Inspiration
With the increasing popularity of LLMs, I was surprised that very few moderation tools were exploring their potential for Reddit communities. Traditional AutoModerator setups often require large collections of rules and edge-case handling to capture moderation nuances, while modern language models can understand much of that context naturally.
The goal of this project was to create a moderation assistant that reduces repetitive moderation work while still keeping moderators fully in control of their communities.
What it does
AI AutoModerator reviews new subreddit posts against a community’s specific rules and moderation preferences.
The system sends rich contextual information to Gemini, including post titles, descriptions, flairs, metadata, subreddit rules, subreddit descriptions, timestamps, and attached images when available.

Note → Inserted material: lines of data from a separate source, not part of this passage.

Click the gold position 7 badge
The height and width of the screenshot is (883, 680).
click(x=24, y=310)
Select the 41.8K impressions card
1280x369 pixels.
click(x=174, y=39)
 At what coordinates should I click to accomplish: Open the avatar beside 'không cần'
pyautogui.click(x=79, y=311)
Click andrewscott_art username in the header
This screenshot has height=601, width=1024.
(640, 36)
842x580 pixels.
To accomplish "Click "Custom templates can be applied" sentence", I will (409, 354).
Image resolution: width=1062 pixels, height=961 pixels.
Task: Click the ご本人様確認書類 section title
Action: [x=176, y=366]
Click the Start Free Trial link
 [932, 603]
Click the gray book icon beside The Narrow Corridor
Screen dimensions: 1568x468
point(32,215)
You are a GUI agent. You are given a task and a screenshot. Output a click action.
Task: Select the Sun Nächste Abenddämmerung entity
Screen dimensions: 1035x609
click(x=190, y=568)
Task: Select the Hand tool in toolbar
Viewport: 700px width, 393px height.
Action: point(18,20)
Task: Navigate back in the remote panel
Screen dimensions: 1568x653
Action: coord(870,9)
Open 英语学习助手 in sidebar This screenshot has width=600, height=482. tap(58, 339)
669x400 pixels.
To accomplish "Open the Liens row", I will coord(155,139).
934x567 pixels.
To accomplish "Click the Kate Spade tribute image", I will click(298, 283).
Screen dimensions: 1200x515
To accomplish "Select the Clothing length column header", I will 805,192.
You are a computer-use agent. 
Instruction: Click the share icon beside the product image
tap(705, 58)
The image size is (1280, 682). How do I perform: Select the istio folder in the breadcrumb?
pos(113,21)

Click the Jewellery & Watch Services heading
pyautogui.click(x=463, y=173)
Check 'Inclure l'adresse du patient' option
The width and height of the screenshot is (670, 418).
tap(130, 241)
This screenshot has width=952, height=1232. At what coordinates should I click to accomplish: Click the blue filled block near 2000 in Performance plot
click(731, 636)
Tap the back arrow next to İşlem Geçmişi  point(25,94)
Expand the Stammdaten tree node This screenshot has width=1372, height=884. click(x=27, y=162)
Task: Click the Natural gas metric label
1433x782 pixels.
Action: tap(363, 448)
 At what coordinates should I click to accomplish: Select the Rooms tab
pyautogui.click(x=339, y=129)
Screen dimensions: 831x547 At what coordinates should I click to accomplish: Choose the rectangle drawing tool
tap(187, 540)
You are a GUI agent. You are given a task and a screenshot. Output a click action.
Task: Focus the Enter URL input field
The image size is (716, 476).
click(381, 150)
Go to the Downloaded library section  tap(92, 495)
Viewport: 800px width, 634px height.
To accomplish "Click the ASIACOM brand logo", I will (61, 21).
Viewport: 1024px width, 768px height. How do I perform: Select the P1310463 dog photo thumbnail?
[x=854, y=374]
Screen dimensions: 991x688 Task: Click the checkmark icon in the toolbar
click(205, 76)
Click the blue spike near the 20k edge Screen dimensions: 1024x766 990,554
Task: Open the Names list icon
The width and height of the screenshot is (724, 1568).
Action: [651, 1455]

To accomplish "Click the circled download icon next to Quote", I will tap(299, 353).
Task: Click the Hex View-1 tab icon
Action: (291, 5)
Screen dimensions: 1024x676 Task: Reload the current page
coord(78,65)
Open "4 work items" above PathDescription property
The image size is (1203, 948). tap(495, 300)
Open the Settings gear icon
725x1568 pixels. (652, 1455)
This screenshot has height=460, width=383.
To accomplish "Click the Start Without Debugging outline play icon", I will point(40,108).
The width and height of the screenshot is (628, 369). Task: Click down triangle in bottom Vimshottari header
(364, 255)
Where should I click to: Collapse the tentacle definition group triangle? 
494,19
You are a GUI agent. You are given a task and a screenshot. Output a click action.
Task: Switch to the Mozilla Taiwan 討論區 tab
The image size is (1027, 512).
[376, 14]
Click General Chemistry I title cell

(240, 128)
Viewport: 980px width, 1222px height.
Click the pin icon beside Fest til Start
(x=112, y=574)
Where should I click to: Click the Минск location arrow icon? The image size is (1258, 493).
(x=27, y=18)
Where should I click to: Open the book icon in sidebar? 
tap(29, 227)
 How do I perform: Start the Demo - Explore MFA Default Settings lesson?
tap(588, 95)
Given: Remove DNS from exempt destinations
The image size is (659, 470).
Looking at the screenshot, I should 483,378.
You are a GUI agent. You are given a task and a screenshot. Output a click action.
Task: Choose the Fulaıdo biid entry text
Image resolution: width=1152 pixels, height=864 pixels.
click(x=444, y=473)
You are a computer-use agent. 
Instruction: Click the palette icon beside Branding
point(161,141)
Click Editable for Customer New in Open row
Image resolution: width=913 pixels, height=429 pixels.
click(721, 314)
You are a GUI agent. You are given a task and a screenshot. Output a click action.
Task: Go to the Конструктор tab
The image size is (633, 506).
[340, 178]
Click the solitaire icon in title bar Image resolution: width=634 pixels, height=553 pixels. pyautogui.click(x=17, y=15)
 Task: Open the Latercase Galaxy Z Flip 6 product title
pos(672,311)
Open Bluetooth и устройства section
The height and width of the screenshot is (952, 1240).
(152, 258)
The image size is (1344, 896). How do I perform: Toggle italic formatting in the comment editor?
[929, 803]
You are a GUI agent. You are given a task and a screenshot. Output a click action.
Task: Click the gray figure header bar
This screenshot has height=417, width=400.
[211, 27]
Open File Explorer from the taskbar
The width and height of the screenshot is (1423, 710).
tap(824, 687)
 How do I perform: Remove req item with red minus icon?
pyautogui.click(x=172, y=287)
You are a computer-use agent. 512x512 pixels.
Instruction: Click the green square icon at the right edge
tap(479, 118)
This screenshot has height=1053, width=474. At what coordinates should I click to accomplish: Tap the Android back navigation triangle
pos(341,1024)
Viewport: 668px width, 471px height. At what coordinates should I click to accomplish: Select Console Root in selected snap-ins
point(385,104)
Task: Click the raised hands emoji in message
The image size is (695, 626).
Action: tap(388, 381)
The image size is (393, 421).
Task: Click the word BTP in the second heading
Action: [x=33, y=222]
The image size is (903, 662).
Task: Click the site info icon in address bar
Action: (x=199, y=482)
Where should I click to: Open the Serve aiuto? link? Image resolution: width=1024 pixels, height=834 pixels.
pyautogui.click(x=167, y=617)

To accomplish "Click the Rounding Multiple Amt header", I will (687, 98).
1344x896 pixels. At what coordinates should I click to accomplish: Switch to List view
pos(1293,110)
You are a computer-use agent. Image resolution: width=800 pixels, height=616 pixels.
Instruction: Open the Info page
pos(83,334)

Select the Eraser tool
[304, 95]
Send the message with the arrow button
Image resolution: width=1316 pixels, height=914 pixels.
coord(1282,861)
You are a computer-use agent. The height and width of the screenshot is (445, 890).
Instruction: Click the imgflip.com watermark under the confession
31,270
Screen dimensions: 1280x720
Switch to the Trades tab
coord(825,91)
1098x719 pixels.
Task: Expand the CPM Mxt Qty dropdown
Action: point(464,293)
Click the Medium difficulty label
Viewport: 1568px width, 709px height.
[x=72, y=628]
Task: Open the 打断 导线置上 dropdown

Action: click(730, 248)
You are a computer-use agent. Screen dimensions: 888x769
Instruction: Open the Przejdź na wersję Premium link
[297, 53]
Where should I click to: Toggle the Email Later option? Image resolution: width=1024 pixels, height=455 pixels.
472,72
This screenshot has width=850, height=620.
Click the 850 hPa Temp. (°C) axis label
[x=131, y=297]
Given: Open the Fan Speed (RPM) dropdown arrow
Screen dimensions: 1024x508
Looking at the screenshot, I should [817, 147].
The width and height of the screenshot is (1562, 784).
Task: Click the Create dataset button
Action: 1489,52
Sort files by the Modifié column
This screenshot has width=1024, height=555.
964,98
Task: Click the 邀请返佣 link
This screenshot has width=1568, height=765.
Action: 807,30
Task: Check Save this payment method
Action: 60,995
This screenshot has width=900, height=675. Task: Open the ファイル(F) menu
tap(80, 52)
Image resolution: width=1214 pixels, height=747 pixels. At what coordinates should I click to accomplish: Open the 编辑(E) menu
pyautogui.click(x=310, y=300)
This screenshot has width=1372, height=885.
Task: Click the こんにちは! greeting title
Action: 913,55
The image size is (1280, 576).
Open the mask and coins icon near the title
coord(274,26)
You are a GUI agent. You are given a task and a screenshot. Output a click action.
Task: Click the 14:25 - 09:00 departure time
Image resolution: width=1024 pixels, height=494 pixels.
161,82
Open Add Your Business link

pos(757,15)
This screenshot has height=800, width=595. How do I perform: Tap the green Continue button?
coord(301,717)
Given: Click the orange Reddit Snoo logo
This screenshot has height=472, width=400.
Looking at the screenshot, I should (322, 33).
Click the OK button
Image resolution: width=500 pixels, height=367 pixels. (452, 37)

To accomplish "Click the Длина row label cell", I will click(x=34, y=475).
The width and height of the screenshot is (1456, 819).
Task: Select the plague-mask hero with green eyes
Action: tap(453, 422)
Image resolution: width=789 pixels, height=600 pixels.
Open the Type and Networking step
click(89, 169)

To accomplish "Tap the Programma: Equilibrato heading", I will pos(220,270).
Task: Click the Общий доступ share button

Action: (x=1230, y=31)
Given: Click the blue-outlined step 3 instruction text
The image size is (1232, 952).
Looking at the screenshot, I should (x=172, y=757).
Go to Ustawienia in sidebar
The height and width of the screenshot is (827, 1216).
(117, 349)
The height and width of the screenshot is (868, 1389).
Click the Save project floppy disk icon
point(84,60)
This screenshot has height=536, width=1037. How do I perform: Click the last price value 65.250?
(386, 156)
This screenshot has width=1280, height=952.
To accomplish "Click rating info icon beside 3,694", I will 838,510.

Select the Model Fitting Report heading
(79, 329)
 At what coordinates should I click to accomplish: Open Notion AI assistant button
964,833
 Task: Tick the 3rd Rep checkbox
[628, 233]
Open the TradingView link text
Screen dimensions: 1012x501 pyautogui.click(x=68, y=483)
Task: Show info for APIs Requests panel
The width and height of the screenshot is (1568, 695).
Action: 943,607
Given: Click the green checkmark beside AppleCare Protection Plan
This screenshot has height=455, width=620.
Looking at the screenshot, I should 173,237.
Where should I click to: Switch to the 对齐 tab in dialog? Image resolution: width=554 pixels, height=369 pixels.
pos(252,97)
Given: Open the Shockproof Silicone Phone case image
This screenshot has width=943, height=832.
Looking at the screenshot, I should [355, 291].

The moderation prompt instructs the model to behave as a subreddit-aware Reddit moderator following community-specific rules and preferences.
The app can:
- Detect rule violations, spam, and inappropriate content
- Review both text and image posts
- Check metadata such as flairs, NSFW tags, spoilers, and formatting
- Automatically take moderation actions such as removing, reporting, or commenting
- Work alongside existing AutoModerator configurations instead of replacing them
- Provide moderators with activity logs and moderation transparency tools
The only requirement for moderators is providing a Gemini API key for their subreddit.
How I built it
The moderator control panel was built from scratch as a custom Devvit post using PicoCSS and htmx 4.
Internally, moderation is triggered through the Devvit onPostCreate hook, which retrieves the stored subreddit configuration and sends all relevant post context to Gemini for analysis.
Version 2.1 introduced a major UI and architecture overhaul by migrating from simple settings/modmail-based interactions to a fully interactive Devvit custom-post interface.
The updated system also introduced:
- A complete moderation activity log
- Automatic Gemini connectivity checks
- Automatic version and update checks
- Improved moderation transparency and debugging tools
- Multiple stability and reliability improvements
All moderation actions are logged for moderator review to ensure transparency and maintain moderator oversight.
Challenges I ran into
Good UI/UX
Initially, the app relied on subreddit-specific settings, but this exposed API keys in plain text to moderators and imposed limitations on the overall user experience.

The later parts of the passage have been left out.